= Eddy Portnoy =

Eddy Portnoy is a specialist in Jewish and Yiddish popular culture.

== Biography ==
Portnoy earned a Master of Arts in Yiddish Studies from Columbia University in 1997 with a master's thesis that explored the lives and work of Zuni Maud and Yosl Cutler. He earned his PhD in Jewish History from the Jewish Theological Seminary of America in 2008. His dissertation explores cartoons in the early Yiddish press.

For seven years, he taught as a lecturer at Rutgers University.

He currently holds the position of Senior Researcher and Exhibition Curator at YIVO, as well as YIVO’s Academic Advisor for the Max Weinreich Center.

=== Writing ===
Exhibitions he has created have been praised in major media outlets, and his articles on Jewish popular culture have been published in Polin, The Drama Review and the International Journal of Comic Art. Portnoy was also a contributor to The Forward and Tablet magazine.

Portnoy is the author of the bestselling book Bad Rabbi And Other Strange but True Stories from the Yiddish Press (2017, Stanford University Press), based on his doctoral dissertation. This book covers overlooked aspects of American and Polish Jewish society and culture, namely, the life of marginalized people, "the downwardly mobile Jews" based on the stories published in Yiddish newspapers of New York City and Warsaw.

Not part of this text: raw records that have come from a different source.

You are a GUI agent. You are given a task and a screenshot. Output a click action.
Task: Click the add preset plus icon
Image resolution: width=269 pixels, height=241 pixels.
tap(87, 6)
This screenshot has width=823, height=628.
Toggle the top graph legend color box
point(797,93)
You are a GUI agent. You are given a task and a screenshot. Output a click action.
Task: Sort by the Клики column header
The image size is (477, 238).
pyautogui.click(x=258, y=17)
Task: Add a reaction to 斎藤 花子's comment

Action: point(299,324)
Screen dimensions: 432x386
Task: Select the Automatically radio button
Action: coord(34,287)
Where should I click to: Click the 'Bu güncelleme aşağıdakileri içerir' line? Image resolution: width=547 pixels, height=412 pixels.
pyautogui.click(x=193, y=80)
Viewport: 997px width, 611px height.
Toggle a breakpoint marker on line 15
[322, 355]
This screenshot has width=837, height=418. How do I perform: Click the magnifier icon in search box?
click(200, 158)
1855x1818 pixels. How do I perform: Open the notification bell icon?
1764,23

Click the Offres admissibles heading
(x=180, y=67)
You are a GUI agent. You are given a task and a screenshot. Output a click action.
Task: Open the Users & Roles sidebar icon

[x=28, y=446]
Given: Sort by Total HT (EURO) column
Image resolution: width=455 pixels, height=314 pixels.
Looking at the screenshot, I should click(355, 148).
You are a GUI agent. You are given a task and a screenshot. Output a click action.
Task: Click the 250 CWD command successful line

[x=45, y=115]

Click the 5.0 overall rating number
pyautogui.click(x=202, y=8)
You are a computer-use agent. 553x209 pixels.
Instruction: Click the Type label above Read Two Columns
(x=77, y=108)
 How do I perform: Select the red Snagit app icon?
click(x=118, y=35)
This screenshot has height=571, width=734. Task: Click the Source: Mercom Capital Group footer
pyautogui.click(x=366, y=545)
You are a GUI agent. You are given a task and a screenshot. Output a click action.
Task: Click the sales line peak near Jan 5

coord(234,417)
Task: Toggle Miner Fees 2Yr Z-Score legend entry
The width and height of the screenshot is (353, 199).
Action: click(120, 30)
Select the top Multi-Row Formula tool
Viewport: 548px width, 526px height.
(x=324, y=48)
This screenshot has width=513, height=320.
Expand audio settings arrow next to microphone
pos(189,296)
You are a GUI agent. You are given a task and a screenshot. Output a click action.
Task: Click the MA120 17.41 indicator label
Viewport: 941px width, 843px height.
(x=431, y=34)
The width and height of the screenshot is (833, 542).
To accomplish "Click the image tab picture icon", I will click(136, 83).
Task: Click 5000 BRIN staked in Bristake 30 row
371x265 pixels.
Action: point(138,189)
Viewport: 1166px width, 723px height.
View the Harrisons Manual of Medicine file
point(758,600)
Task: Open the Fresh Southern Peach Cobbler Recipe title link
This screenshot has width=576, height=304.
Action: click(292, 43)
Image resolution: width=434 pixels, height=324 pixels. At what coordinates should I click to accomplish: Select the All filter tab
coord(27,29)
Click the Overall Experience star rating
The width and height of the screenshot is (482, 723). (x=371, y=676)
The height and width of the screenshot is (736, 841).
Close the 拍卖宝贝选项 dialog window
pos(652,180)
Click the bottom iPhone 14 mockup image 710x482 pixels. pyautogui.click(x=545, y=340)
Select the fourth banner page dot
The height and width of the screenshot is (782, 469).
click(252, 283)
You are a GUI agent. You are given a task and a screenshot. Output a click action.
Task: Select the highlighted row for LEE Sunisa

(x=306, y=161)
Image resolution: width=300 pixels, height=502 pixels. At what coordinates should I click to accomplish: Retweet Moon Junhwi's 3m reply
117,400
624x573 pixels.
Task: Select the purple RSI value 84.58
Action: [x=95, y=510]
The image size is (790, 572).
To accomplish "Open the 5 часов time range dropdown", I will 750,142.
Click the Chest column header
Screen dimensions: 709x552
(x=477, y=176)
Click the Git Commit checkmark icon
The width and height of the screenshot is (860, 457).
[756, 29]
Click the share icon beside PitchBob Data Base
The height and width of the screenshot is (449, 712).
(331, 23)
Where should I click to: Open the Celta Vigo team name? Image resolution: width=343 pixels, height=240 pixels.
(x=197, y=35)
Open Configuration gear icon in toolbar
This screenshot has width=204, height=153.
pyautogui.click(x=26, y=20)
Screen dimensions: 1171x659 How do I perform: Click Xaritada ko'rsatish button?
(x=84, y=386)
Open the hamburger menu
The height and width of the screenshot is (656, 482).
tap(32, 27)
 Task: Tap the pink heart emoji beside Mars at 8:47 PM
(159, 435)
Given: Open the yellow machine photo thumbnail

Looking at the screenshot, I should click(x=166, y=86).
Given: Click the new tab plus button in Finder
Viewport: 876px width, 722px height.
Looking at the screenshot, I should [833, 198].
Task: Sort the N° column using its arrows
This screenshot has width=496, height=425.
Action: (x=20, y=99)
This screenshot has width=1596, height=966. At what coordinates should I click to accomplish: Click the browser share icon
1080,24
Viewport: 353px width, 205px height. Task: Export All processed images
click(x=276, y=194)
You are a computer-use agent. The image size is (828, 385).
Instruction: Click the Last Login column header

As Jack Fischel writes in his review, "He [Portnoy] admits that the stories are not representative of Jewry, but insists that in every society there is a group of people who are lowly, uncultured, uneducated, poor, and worthy of attention." The New York Times praised Bad Rabbi as "The Good Kind of Schmaltz," adding that the book contains "a succession of outlandish misadventures, a wild panorama populated by an astonishing array of characters."